Copy every line of the items below word for word, leaving out the pictures.
::::::
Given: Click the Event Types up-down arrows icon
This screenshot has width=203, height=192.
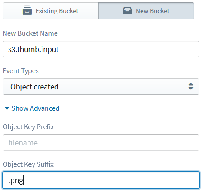Looking at the screenshot, I should point(191,86).
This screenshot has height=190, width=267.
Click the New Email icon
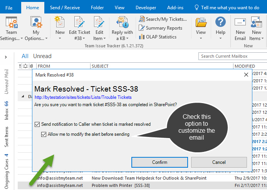pyautogui.click(x=240, y=23)
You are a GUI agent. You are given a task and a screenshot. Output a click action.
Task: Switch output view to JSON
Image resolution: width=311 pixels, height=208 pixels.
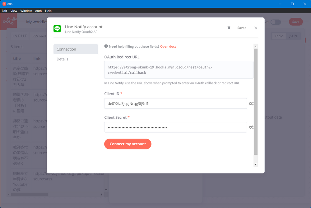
::::::
Written solution –
Given: Click the Event Types up-down arrows icon
This screenshot has width=203, height=192.
Looking at the screenshot, I should point(191,86).
This screenshot has height=190, width=267.
Click the New Email icon
pyautogui.click(x=240, y=23)
You are a GUI agent. You are given a task and a screenshot. Output a click action.
Task: Switch output view to JSON
Image resolution: width=311 pixels, height=208 pixels.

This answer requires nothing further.